Try this version of salade Niçoise and you'll forever want to save your green beans and potatoes for some other dish. This makes a meal, along with bread and a chilled rosé from Cassis.
- 1 pound cherry tomatoes, trimmed and cut in half, lengthwise
- 1 cucumber, peeled and thinly sliced
- Fine sea salt
- 2 pounds fava beans in their husks, shucked (frozen fava beans work perfectly here; you'll need about 1½ cups' worth)
- 12 anchovy fillets or 8 ounces canned oil-packed albacore tuna
- 1 cup gently packed fresh basil leaves
- 1 garlic clove, cut in half
- One 4-ounce green pepper, such as Cubanelle or shishito, trimmed and cut into thin rounds
- 4 small round spring onions or 8 scallions, cut in half lengthwise and sliced very thinly
- ½ cup black olives, such as Niçoise, with pits
- About ¼ cup olive oil
- 3 large eggs, hard-cooked and cut into quarters
- Freshly ground black pepper
- Basil leaves for garnish
- Place the tomatoes and cucumber slices in a colander set over a large bowl. Salt them with an even shower of salt (about 1 teaspoon), shake the colander so all the vegetables are evenly salted, and reserve while you prepare the rest of the salad.
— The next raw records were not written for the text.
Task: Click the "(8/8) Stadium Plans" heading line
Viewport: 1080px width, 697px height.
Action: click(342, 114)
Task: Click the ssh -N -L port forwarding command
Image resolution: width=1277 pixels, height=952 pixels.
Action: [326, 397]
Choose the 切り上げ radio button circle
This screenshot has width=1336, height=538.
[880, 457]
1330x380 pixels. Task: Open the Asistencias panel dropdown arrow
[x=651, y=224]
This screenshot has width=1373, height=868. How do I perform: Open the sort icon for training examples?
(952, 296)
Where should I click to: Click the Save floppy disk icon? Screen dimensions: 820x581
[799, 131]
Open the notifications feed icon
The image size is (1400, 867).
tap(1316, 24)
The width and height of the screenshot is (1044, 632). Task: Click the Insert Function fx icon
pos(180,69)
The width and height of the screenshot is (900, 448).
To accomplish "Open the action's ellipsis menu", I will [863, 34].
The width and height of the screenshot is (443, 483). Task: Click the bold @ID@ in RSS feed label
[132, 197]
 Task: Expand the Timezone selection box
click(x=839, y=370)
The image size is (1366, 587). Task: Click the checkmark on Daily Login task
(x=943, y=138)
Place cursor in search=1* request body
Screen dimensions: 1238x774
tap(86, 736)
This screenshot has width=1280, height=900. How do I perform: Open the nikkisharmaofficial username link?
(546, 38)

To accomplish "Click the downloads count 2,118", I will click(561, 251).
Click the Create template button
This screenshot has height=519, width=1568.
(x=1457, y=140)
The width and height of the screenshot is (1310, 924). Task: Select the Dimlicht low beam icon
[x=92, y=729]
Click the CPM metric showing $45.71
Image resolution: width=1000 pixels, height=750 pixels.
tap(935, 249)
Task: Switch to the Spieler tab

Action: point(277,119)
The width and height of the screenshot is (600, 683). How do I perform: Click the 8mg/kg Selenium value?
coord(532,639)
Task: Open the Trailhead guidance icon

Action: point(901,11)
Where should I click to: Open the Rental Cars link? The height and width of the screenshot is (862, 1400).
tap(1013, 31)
- Bring a small saucepan filled with lightly salted water to a boil over medium-high heat. When the water is at a rolling boil, add the shucked fava beans, let boil for 2 minutes, then remove the fava beans from the water, leaving the hot water in the saucepan. Carefully make a slit in the outer skin of each fava bean and squeeze or take out the tender green bean inside. Discard the skins. If the outer skin doesn't easily cut and peel off, return the fava beans to the hot water for a minute or two. (If using frozen favas, they're already peeled but will benefit from a quick plunge into boiling water, literally less than a minute. Drain and use them in the salad.)
- Cut the anchovy fillets into large dice. If using canned tuna instead, crumble it into bite-size or smaller pieces. If using fresh, seared tuna, slice it thinly.
- Tear the largest basil leaves into bite-size pieces. Reserve several sprigs of smaller leaves for garnish.
- To serve the salad, rub a large salad bowl with the garlic clove. Place all the ingredients, except the tuna (if using) and eggs, in the bowl.
- Mince the basil leaves and add to the bowl. Pour the olive oil over the salad, and toss very gently so all the ingredients are coated with oil. Taste for seasoning. Garnish the salad with the crumbled or sliced tuna (if using), the eggs, and the reserved basil sprigs, and serve immediately.
- Traditional Ingredients for a salade Niçoise are tomatoes, hard-cooked eggs, anchovies, or tuna (not both fish at once!), cebettes (spring onions or scallions), black olives, basil leaves. In season, you can add fava beans, tiny artichokes, celery hearts, or small green peppers (not spicy).
- Small artichokes peeled of their leaves are often included in a salade Niçoise. If you can find them, make sure that once the leaves and choke are removed, you rub the artichoke with a lemon to keep it from turning black. Just before serving the salad, thinly slice the artichoke and toss it with the rest of the ingredients.
- If you cannot find fresh fava beans, use frozen. They benefit from a quick plunge into boiling water—see instructions. If you can't find either fresh or frozen favas, simply omit them from the salad.